---- Data shown

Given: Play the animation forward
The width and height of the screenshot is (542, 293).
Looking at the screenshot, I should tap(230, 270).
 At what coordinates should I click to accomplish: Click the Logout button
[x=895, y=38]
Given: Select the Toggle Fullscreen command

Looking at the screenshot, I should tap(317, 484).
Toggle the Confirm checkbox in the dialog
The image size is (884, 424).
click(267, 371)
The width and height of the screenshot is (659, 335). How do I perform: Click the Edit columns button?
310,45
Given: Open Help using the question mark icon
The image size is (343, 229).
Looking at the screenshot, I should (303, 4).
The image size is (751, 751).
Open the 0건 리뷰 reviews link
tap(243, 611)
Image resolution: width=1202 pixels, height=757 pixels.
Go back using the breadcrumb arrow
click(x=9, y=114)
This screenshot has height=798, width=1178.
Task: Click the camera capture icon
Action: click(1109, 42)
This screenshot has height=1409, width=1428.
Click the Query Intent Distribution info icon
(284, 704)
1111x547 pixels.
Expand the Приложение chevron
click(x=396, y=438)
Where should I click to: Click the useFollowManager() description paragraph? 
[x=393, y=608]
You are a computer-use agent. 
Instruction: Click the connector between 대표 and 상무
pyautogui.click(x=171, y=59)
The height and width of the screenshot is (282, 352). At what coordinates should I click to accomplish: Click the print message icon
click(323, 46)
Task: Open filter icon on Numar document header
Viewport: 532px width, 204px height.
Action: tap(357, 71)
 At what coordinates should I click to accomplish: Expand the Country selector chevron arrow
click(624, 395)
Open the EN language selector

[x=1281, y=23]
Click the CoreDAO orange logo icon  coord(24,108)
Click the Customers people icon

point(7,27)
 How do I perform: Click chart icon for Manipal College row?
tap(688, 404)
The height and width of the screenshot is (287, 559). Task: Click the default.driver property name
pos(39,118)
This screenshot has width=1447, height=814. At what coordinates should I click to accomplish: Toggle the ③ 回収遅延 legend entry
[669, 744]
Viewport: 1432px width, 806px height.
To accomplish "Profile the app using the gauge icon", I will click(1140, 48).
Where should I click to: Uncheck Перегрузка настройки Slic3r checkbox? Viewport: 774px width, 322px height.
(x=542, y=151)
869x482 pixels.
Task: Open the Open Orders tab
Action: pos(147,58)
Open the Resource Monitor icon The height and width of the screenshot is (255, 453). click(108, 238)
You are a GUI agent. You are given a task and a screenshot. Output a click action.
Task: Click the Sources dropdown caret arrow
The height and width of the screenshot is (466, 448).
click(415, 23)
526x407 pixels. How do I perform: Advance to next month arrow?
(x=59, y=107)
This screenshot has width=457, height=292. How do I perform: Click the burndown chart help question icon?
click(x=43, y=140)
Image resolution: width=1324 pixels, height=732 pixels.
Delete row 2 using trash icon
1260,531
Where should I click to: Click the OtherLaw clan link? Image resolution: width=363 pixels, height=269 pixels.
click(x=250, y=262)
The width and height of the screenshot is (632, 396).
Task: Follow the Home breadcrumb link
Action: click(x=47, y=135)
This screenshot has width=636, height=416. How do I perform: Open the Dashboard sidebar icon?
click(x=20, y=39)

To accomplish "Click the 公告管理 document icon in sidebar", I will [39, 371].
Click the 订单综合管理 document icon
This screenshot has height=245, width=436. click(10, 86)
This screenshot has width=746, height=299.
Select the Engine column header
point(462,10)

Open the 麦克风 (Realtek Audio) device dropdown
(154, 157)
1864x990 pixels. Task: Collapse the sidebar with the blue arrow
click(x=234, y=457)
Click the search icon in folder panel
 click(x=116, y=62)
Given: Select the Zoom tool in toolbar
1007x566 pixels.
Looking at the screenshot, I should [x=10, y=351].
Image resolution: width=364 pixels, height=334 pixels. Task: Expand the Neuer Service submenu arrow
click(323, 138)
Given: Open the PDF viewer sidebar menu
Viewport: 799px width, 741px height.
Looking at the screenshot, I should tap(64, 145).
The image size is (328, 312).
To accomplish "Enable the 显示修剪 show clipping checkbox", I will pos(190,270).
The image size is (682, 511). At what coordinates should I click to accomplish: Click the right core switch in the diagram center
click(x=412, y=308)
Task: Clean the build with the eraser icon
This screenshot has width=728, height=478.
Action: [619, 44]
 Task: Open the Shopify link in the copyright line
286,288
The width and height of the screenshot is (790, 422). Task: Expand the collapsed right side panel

--------

→ Task directions: Rewrite all of the data above, changing "Toggle Fullscreen" to "Toggle Full Screen" and leaving everything else unchanged.

→ Correct result:
Given: Play the animation forward
The width and height of the screenshot is (542, 293).
Looking at the screenshot, I should tap(230, 270).
 At what coordinates should I click to accomplish: Click the Logout button
[x=895, y=38]
Given: Select the Toggle Full Screen command

Looking at the screenshot, I should tap(317, 484).
Toggle the Confirm checkbox in the dialog
The image size is (884, 424).
click(267, 371)
The width and height of the screenshot is (659, 335). How do I perform: Click the Edit columns button?
310,45
Given: Open Help using the question mark icon
The image size is (343, 229).
Looking at the screenshot, I should (303, 4).
The image size is (751, 751).
Open the 0건 리뷰 reviews link
tap(243, 611)
Image resolution: width=1202 pixels, height=757 pixels.
Go back using the breadcrumb arrow
click(x=9, y=114)
This screenshot has height=798, width=1178.
Task: Click the camera capture icon
Action: click(1109, 42)
This screenshot has height=1409, width=1428.
Click the Query Intent Distribution info icon
(284, 704)
1111x547 pixels.
Expand the Приложение chevron
click(x=396, y=438)
Where should I click to: Click the useFollowManager() description paragraph? 
[x=393, y=608]
You are a computer-use agent. 
Instruction: Click the connector between 대표 and 상무
pyautogui.click(x=171, y=59)
The height and width of the screenshot is (282, 352). At what coordinates should I click to accomplish: Click the print message icon
click(323, 46)
Task: Open filter icon on Numar document header
Viewport: 532px width, 204px height.
Action: tap(357, 71)
 At what coordinates should I click to accomplish: Expand the Country selector chevron arrow
click(624, 395)
Open the EN language selector

[x=1281, y=23]
Click the CoreDAO orange logo icon  coord(24,108)
Click the Customers people icon

point(7,27)
 How do I perform: Click chart icon for Manipal College row?
tap(688, 404)
The height and width of the screenshot is (287, 559). Task: Click the default.driver property name
pos(39,118)
This screenshot has width=1447, height=814. At what coordinates should I click to accomplish: Toggle the ③ 回収遅延 legend entry
[669, 744]
Viewport: 1432px width, 806px height.
To accomplish "Profile the app using the gauge icon", I will click(1140, 48).
Where should I click to: Uncheck Перегрузка настройки Slic3r checkbox? Viewport: 774px width, 322px height.
(x=542, y=151)
869x482 pixels.
Task: Open the Open Orders tab
Action: pos(147,58)
Open the Resource Monitor icon The height and width of the screenshot is (255, 453). click(108, 238)
You are a GUI agent. You are given a task and a screenshot. Output a click action.
Task: Click the Sources dropdown caret arrow
The height and width of the screenshot is (466, 448).
click(415, 23)
526x407 pixels. How do I perform: Advance to next month arrow?
(x=59, y=107)
This screenshot has width=457, height=292. How do I perform: Click the burndown chart help question icon?
click(x=43, y=140)
Image resolution: width=1324 pixels, height=732 pixels.
Delete row 2 using trash icon
1260,531
Where should I click to: Click the OtherLaw clan link? Image resolution: width=363 pixels, height=269 pixels.
click(x=250, y=262)
The width and height of the screenshot is (632, 396).
Task: Follow the Home breadcrumb link
Action: click(x=47, y=135)
This screenshot has width=636, height=416. How do I perform: Open the Dashboard sidebar icon?
click(x=20, y=39)

To accomplish "Click the 公告管理 document icon in sidebar", I will [39, 371].
Click the 订单综合管理 document icon
This screenshot has height=245, width=436. click(10, 86)
This screenshot has width=746, height=299.
Select the Engine column header
point(462,10)

Open the 麦克风 (Realtek Audio) device dropdown
(154, 157)
1864x990 pixels. Task: Collapse the sidebar with the blue arrow
click(x=234, y=457)
Click the search icon in folder panel
 click(x=116, y=62)
Given: Select the Zoom tool in toolbar
1007x566 pixels.
Looking at the screenshot, I should [x=10, y=351].
Image resolution: width=364 pixels, height=334 pixels. Task: Expand the Neuer Service submenu arrow
click(323, 138)
Given: Open the PDF viewer sidebar menu
Viewport: 799px width, 741px height.
Looking at the screenshot, I should tap(64, 145).
The image size is (328, 312).
To accomplish "Enable the 显示修剪 show clipping checkbox", I will pos(190,270).
The image size is (682, 511). At what coordinates should I click to accomplish: Click the right core switch in the diagram center
click(x=412, y=308)
Task: Clean the build with the eraser icon
This screenshot has width=728, height=478.
Action: [619, 44]
 Task: Open the Shopify link in the copyright line
286,288
The width and height of the screenshot is (790, 422). Task: Expand the collapsed right side panel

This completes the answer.